DIRECTIONS: Restate each line of the listing exactly, without carrying over any pictures.

DATA FOR THIS EXERCISE:

%%

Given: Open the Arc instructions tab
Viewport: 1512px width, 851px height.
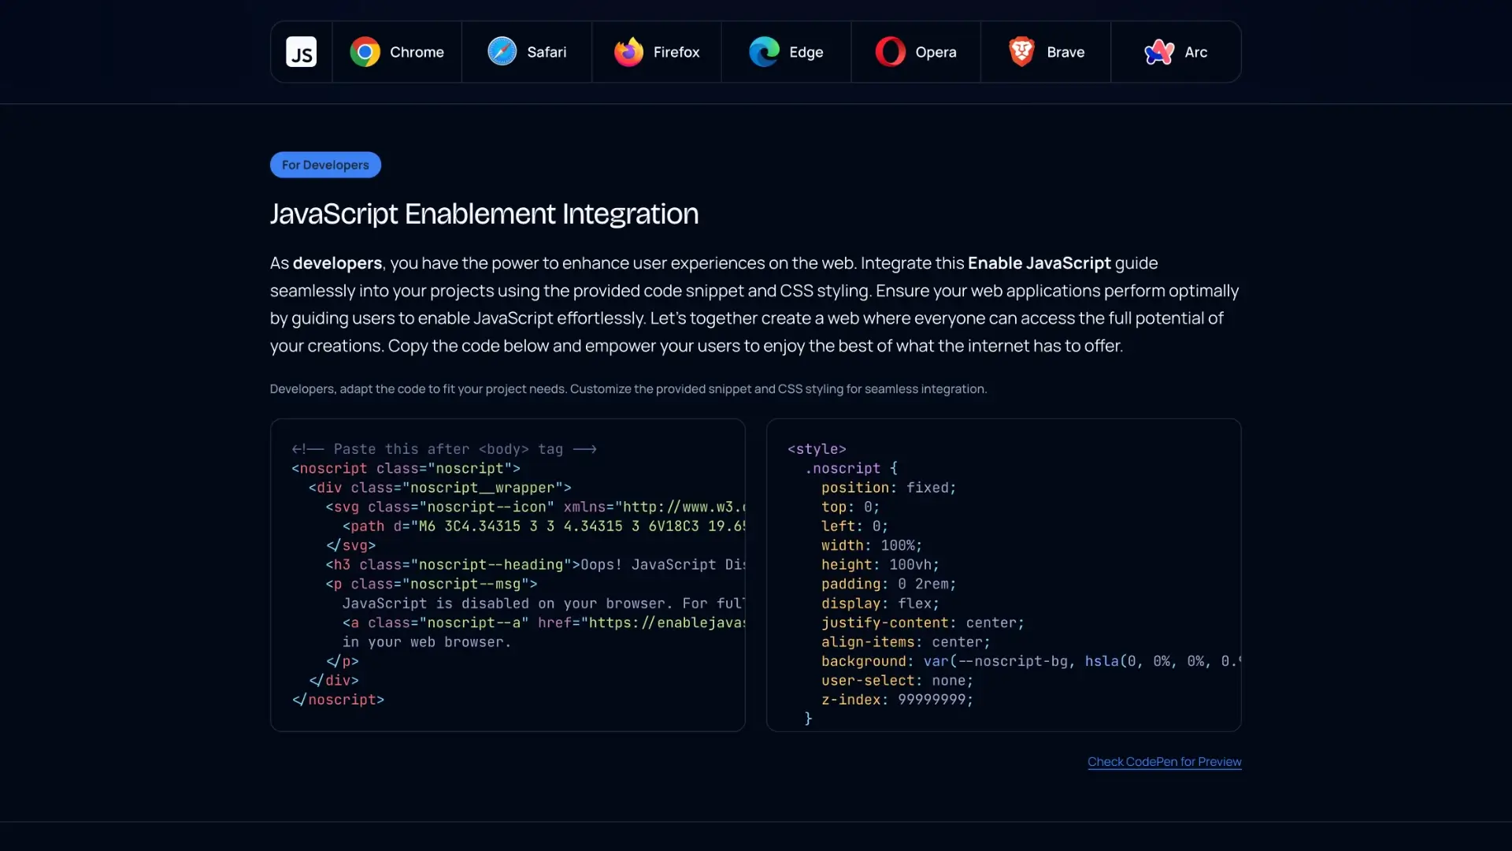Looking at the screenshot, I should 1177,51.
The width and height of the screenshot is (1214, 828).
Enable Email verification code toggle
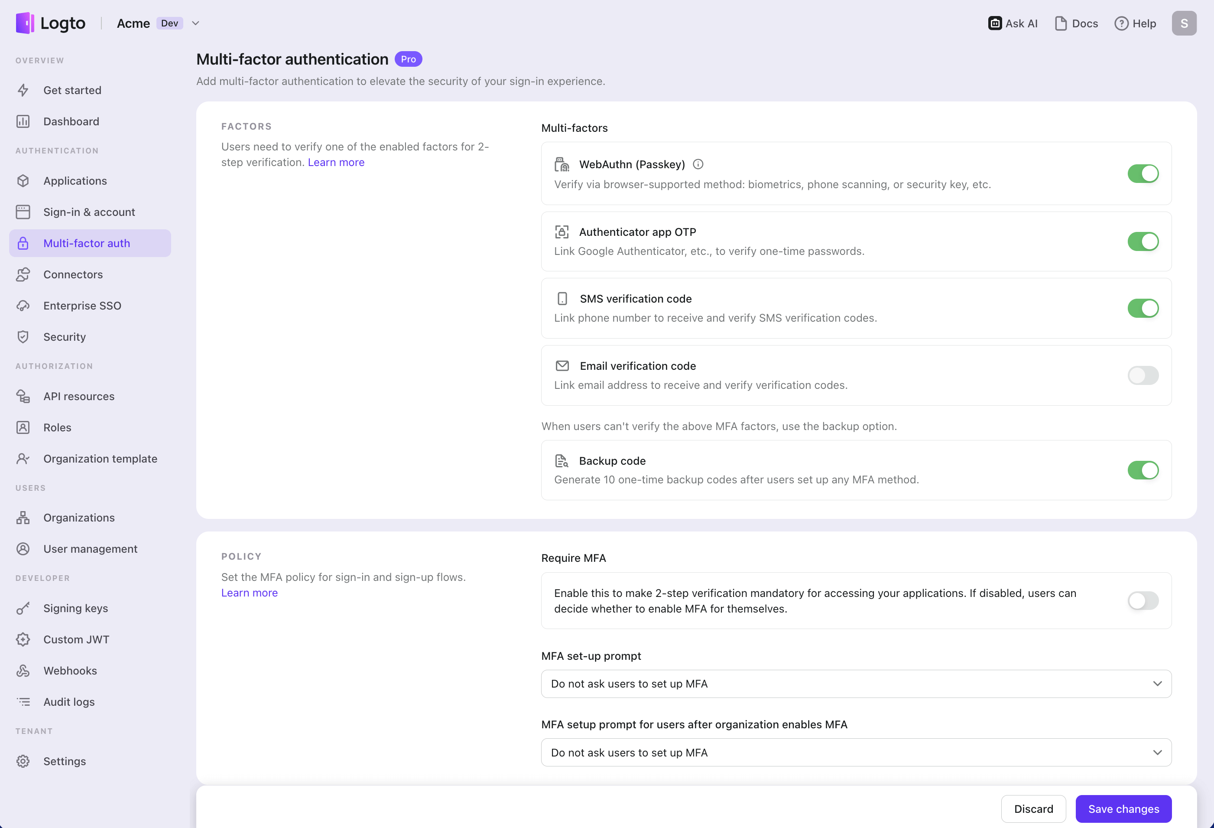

%%

ANSWER BELOW:
Given: Open the Arc instructions tab
Viewport: 1512px width, 851px height.
Looking at the screenshot, I should 1177,51.
The width and height of the screenshot is (1214, 828).
Enable Email verification code toggle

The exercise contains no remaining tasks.